Pope Francis surprised many early in his first weeks as pope when he urged that the Church for “a poor church, a church for the poor.”
But his words should call us back to an earlier pope who called the Church to be a “church of the poor.”
Pope St. John XXIII came from humble origins. He is reported to have said: “Born poor, but of honored and humble people, I am particularly proud to die poor.
A church of the poor identifies with the poor, identifies with their struggles, identifies with their hopes and their frustrations. It is a church walking with the poor.
It is good that the Church is a church “for” the poor, taking into account their needs and concerns.
But there is the danger that a church “for” the poor may look down at the poor with pity and think that is has the solutions for their plight.
That is a danger for all of us. Will we just do things for the poor or will we risk walking alongside them, sharing their struggles and their joys?
I recently read Lee Rainboth’s The Grinder: One Community’s Journey Through the Pain and Hope from the Great Haiti Earthquake, his account of living in a Haitian community before, during, and after the 2010 earthquake.
What struck me was his willingness to be a part of the community, not someone trying to save it. But he did recognize that he did have an advantage that he could offer to the people – a chance to tell their stories which helped them move out of the desperation and paralysis that the earthquake provoked.
One way of putting this is that he enabled the people to recover – perhaps for the first time – their voice. He also helped them recover their sense of their power, partly by his art work with the people.

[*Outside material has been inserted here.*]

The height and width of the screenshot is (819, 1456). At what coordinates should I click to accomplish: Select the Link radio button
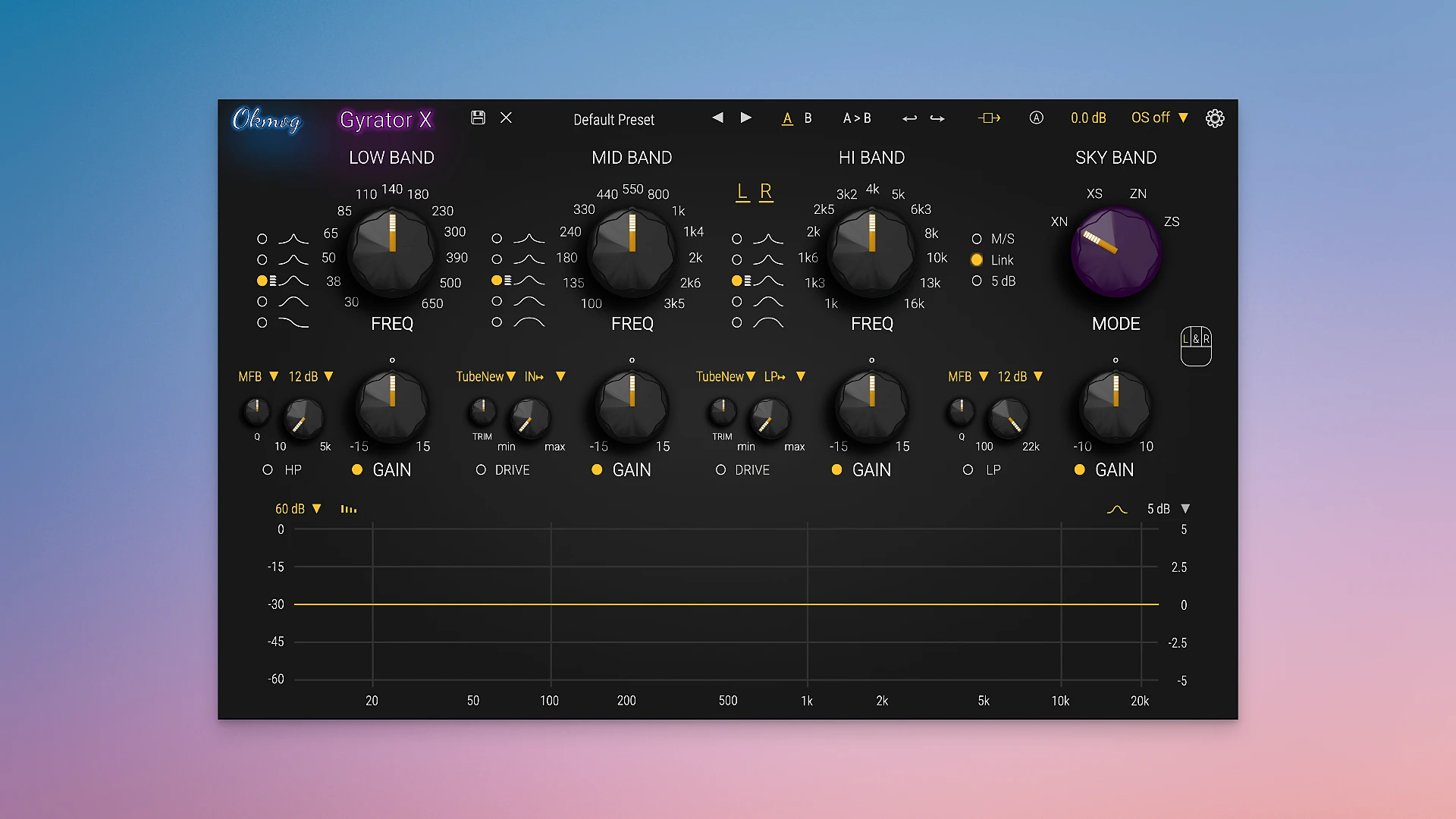coord(977,259)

A church of the poor will not provide solutions for the poor; it will not throw money at projects, though it will share its resources in a way that enables all to work together.
Lee has a paragraph at the end of his book that I think might help us understand the challenges of being a church of the poor, not just for the poor.
Haiti had all the resources that it needed at its fingertips to recover on its own. They could have rebuilt their own country. They may have appreciated some advice on how to put all of the pieces together but now they’ll never know how. A new country cannot be bought in the street, it must be rebuilt. But because of all of the promises of what billions of dollars could buy, they’ve lost faith in those resources that they had and been shown that they have no value. And that destruction of faith in one’s own self-worth, or collective worth as a country, is much more impossible to rebuild than buildings made of cement.
If you want to buy Lee’s book, buy the paperback. The Kindle edition does not have the art work!
Full disclosure: I know Lee and met him once in Ames, Iowa.